## BRIEF
Find the string "бакалавриата" in the records and copy each line where it occurs.

## RECORDED DATA
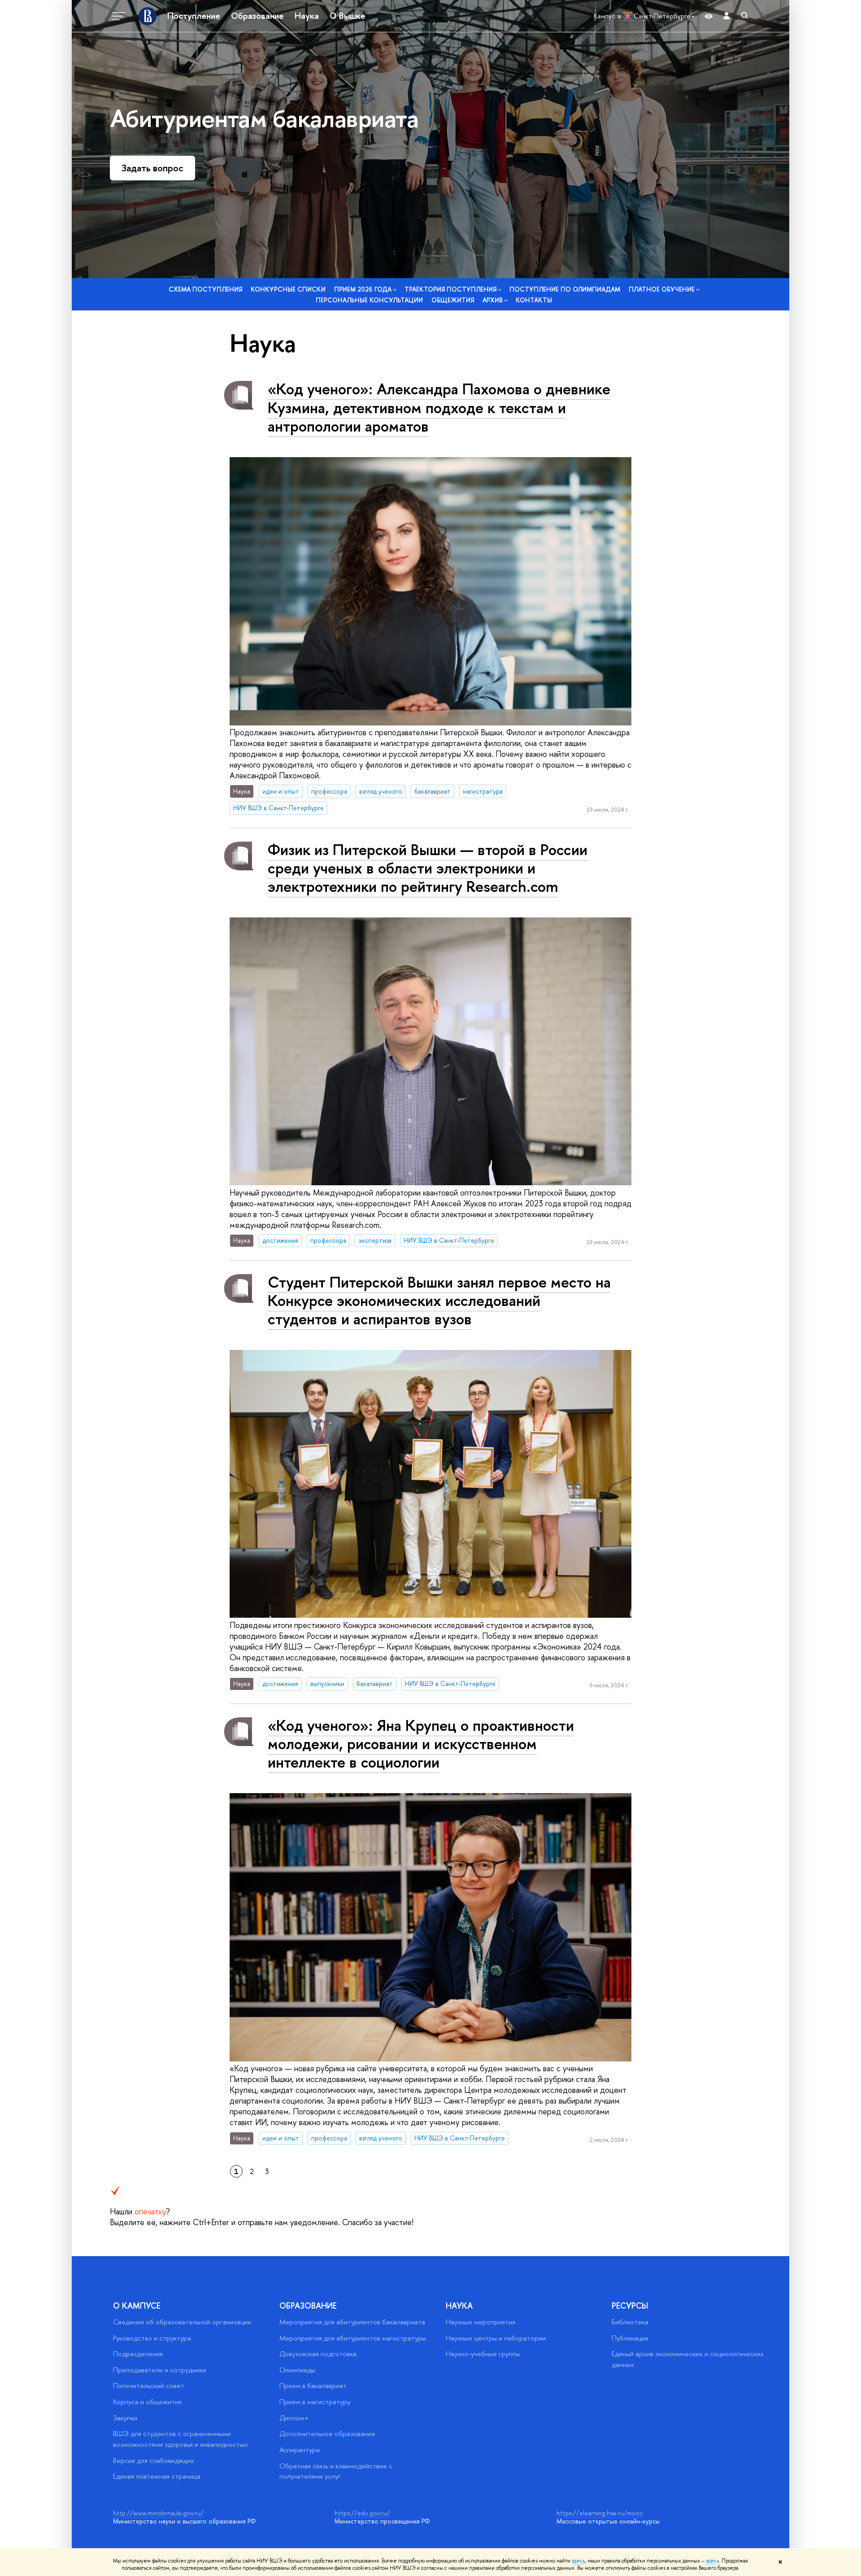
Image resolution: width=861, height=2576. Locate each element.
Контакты (534, 300)
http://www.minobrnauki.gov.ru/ (158, 2513)
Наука (307, 16)
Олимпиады (297, 2370)
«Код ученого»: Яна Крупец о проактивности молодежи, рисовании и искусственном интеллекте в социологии (421, 1744)
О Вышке (347, 16)
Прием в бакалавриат (313, 2385)
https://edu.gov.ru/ (362, 2513)
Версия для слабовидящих (153, 2460)
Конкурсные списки (288, 289)
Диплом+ (294, 2418)
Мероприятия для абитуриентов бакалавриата (352, 2322)
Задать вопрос (152, 168)
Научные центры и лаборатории (496, 2338)
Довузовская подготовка (318, 2353)
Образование (257, 16)
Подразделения (138, 2353)
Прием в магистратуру (314, 2401)
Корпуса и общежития (147, 2401)
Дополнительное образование (327, 2433)
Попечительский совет (148, 2385)
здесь (578, 2560)
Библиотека (630, 2322)
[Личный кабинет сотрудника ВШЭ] (726, 16)
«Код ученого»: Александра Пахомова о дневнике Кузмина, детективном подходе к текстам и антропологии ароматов (439, 407)
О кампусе (137, 2305)
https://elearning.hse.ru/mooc (600, 2513)
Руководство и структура (152, 2338)
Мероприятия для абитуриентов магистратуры (352, 2338)
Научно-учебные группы (483, 2353)
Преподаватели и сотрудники (159, 2370)
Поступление (193, 16)
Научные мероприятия (480, 2322)
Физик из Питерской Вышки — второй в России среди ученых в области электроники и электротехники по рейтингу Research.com (427, 868)
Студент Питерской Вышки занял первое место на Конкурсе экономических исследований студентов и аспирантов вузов (439, 1300)
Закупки (125, 2418)
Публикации (630, 2338)
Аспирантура (299, 2449)
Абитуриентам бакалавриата (264, 118)
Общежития (452, 300)
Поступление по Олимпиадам (564, 289)
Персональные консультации (369, 300)
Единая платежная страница (156, 2476)
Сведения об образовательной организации (182, 2322)
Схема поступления (205, 289)
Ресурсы (630, 2305)
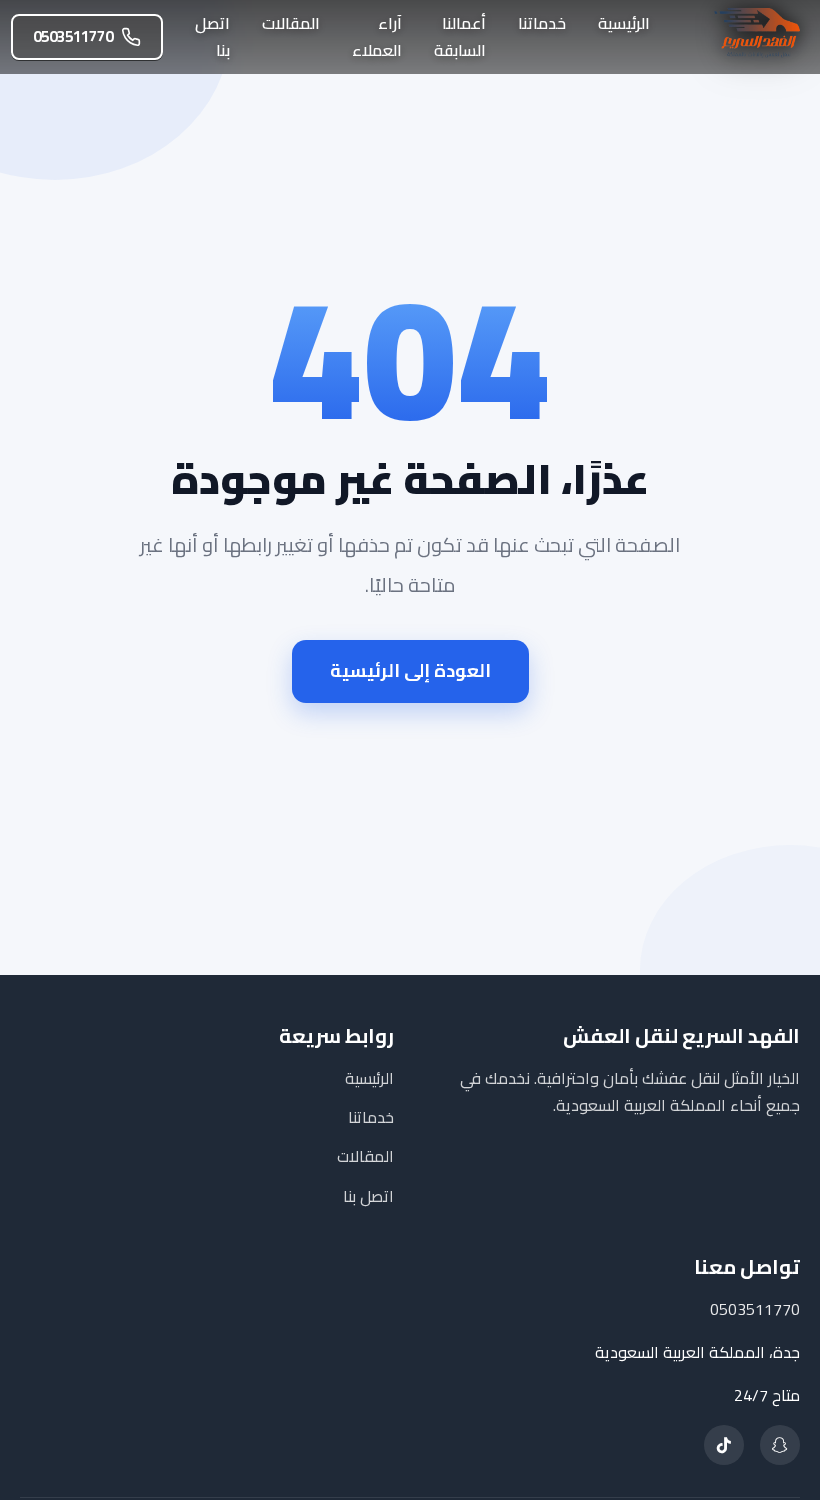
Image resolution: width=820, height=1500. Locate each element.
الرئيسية (624, 23)
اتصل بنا (212, 36)
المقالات (291, 23)
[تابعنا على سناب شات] (780, 1445)
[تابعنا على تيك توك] (724, 1445)
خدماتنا (542, 23)
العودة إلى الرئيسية (410, 670)
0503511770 (73, 36)
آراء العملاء (377, 36)
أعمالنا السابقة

## ANSWER TO THIS TASK
Мероприятия для абитуриентов бакалавриата (352, 2322)
Абитуриентам бакалавриата (264, 118)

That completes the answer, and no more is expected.